What is required
Gather all lines with "logo" from the records.

Saved data entries
= = =

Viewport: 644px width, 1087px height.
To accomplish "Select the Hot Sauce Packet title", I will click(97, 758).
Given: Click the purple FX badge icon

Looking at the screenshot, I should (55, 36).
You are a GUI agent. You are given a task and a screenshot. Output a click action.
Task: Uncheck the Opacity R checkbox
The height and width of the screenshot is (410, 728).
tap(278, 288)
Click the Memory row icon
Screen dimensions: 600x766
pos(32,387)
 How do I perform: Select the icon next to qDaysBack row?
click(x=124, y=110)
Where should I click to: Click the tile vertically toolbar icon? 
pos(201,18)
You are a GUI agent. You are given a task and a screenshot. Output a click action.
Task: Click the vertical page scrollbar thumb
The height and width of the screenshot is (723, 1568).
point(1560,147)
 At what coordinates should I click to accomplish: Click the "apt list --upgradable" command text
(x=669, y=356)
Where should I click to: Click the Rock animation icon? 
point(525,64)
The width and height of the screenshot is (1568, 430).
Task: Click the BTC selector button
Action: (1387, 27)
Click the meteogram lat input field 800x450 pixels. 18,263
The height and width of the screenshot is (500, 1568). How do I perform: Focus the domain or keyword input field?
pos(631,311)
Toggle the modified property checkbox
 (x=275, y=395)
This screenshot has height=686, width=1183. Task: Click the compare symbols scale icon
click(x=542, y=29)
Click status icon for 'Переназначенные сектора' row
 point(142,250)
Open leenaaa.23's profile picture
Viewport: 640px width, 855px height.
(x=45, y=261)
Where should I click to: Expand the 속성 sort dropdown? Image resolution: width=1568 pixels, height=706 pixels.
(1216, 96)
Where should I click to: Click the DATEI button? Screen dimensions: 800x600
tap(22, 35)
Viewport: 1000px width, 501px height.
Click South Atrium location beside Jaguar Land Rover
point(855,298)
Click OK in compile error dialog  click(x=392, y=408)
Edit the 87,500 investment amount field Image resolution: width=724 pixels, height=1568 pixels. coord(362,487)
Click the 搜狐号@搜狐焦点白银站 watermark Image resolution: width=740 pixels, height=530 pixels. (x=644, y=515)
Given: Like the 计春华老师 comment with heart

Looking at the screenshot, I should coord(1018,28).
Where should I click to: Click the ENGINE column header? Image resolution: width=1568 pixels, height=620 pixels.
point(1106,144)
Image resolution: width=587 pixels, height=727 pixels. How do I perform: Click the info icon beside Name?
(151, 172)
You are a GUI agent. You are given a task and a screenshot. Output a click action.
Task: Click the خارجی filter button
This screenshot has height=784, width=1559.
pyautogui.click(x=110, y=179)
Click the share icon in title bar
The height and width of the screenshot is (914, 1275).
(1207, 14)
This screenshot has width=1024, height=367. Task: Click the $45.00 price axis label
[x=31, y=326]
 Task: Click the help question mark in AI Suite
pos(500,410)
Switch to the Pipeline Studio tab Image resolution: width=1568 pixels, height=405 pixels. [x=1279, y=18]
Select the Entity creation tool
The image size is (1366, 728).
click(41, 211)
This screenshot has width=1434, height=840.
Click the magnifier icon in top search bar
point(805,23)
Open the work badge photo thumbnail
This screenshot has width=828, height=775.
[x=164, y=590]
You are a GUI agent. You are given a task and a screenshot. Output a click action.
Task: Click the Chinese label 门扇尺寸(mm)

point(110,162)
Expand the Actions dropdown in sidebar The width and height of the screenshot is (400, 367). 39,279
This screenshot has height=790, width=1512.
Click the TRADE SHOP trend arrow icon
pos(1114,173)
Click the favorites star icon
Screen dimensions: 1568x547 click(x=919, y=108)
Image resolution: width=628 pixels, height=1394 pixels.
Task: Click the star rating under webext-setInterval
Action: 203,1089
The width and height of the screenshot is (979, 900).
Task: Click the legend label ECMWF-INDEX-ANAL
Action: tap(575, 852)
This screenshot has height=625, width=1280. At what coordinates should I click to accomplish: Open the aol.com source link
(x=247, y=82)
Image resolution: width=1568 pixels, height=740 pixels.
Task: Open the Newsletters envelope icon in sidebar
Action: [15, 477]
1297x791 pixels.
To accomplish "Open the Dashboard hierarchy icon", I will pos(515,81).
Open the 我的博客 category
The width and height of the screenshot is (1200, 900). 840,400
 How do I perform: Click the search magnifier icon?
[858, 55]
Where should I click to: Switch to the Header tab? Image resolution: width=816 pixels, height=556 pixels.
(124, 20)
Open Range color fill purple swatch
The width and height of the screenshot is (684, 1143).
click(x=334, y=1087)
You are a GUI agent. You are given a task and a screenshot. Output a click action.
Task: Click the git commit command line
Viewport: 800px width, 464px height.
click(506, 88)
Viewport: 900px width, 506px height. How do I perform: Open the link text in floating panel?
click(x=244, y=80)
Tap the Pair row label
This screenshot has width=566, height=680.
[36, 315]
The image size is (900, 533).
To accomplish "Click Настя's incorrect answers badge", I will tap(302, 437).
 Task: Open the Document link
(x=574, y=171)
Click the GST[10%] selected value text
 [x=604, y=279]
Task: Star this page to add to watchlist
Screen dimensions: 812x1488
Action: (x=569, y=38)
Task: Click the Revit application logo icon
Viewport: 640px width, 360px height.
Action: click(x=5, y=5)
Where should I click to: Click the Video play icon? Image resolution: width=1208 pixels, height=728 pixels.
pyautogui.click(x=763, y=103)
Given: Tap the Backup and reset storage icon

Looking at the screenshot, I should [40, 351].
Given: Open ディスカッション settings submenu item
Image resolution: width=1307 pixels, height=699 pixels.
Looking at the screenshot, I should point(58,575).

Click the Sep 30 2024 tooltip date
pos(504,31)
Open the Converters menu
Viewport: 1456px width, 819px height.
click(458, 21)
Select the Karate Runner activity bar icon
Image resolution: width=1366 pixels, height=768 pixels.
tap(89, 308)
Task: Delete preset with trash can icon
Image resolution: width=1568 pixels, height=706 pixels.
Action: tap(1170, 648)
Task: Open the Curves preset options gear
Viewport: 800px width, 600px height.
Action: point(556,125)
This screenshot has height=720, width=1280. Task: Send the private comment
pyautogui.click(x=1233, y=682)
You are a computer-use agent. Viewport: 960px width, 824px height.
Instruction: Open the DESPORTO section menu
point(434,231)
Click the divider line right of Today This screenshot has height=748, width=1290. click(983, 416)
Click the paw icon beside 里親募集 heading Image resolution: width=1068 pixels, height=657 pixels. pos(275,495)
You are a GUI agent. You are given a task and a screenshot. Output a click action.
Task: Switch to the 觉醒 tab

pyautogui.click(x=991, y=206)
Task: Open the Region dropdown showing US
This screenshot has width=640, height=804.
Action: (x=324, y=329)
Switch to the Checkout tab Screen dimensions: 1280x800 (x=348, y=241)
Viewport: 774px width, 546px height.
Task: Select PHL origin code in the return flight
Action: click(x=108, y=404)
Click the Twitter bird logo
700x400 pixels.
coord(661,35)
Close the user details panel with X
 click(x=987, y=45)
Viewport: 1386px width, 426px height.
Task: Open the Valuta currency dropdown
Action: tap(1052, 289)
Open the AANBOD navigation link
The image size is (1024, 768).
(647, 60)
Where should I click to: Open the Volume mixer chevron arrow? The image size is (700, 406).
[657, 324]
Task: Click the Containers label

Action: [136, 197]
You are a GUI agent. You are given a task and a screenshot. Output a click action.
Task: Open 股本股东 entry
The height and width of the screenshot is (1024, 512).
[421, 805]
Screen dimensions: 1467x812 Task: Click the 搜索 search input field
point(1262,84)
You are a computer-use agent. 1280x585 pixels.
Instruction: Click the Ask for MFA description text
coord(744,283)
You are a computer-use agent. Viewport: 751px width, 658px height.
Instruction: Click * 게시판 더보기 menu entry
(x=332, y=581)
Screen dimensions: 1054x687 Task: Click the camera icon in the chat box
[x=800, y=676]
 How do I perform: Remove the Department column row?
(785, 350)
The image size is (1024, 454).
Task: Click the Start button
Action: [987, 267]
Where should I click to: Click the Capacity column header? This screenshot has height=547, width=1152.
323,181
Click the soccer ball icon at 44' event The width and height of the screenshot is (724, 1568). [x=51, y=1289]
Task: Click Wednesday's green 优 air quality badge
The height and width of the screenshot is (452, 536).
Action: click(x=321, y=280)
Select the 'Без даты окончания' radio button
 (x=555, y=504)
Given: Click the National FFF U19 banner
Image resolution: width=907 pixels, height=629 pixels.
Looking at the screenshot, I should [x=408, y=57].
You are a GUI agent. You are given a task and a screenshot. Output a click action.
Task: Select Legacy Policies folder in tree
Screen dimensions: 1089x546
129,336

= = =

Answer to this task
Task: Click the Revit application logo icon
Click the Twitter bird logo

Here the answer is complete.